### MODE OPÉRATOIRE
Recopiez à l'identique, dans l'extrait sur la fermeture d'hôpitaux du nord de l'Essonne, tout le passage allant de « Trois centres hospitaliers » jusqu'à « écolos, beaucoup moins. », bornes incluses.

### EXTRAIT FOURNI

• • • • •

Trois centres hospitaliers fermés, près de 500 lits et 900 emplois en moins. C’est ce qui attend le nord de l’Essonne, en Île-de-France. À la place, un hôpital « innovant » devrait voir le jour sur le plateau de Saclay. Soignants, chercheurs, militants et habitants s’attendent au pire. Le BTP est enchanté, les habitants et les écolos, beaucoup moins.
À l’hôpital d’Orsay, on nage en plein dans la seconde vague. « Il manque des dizaines d’agents ! » déplore Nathalie Le Méné, aide-soignante et membre de la CGT. Infirmières, sages-femmes, médecins, aides-soignantes, administratifs… Sur les trois hôpitaux franciliens d’Orsay, Juvisy-sur-Orge et Longjumeau, la CGT compte plus de deux cents personnels manquants. « Burn-out, arrêts maladie, agents non remplacés, des renforts en moins… la situation est pire qu’il y a six mois ! »
En Essonne, le « quoiqu’il en coûte » du Président semble bien loin. Depuis mars, vingt-cinq lits de médecine ont été supprimés à Juvisy, cinquante-cinq depuis 2019. « Ces lits sont essentiels pour prendre en charge les malades Covid passés en réa », explique Céline Letellier, infirmière à Orsay, à la CGT également. Comme partout en Île-de-France, l’Agence régionale de santé (ARS) demande que le Groupement hospitalier Nord-Essonne (GHNE) contribue à l’effort de guerre : il faut trouver deux mille lits sur la région. « C’est impossible ici, alors notre direction ferme l’ambulatoire et la chirurgie à Orsay pour gagner une vingtaine de lits Covid. On doute fortement que ces services soient réouverts après la crise », craint l’aide-soignante.

• • • • •

### DONNÉES SOURCES
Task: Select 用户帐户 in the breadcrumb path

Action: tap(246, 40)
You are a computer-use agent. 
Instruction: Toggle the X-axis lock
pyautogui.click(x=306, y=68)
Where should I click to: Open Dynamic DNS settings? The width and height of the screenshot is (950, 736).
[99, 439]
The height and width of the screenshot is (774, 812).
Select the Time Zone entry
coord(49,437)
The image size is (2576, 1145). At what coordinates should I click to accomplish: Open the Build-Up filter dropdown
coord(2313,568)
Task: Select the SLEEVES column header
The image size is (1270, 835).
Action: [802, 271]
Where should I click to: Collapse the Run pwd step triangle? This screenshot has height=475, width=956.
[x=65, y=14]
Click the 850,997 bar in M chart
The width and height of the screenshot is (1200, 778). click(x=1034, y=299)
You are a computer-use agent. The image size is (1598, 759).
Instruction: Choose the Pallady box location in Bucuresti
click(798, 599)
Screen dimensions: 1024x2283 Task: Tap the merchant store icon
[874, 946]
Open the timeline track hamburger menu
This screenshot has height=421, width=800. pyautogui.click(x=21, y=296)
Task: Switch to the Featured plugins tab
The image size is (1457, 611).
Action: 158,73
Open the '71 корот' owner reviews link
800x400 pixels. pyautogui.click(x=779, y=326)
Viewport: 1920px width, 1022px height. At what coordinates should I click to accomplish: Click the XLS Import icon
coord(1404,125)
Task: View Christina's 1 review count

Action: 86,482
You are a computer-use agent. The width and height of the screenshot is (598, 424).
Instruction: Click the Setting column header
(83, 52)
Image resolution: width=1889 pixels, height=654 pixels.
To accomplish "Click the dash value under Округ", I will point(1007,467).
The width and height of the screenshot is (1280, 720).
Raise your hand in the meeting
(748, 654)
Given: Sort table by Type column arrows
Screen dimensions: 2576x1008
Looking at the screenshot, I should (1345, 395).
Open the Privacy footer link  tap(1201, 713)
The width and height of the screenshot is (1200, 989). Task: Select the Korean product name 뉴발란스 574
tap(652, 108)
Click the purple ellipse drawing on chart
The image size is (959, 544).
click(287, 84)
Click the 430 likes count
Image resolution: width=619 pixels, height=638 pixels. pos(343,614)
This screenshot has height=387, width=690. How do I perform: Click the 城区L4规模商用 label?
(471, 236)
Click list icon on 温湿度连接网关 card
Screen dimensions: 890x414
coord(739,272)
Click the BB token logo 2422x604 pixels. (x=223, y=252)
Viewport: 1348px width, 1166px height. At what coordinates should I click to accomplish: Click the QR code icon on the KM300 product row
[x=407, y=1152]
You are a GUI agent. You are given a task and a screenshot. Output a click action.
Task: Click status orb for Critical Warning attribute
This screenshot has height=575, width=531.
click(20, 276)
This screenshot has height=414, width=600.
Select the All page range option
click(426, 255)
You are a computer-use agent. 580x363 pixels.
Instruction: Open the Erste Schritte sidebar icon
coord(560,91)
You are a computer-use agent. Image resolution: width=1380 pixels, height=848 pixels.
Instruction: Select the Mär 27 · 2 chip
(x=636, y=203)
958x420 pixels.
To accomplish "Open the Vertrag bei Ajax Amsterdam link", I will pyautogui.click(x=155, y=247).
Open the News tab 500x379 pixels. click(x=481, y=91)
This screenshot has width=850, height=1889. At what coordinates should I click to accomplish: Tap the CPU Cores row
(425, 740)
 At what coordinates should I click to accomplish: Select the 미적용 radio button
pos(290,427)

• • • • •

### RÉPONSE FOURNIE
Trois centres hospitaliers fermés, près de 500 lits et 900 emplois en moins. C’est ce qui attend le nord de l’Essonne, en Île-de-France. À la place, un hôpital « innovant » devrait voir le jour sur le plateau de Saclay. Soignants, chercheurs, militants et habitants s’attendent au pire. Le BTP est enchanté, les habitants et les écolos, beaucoup moins.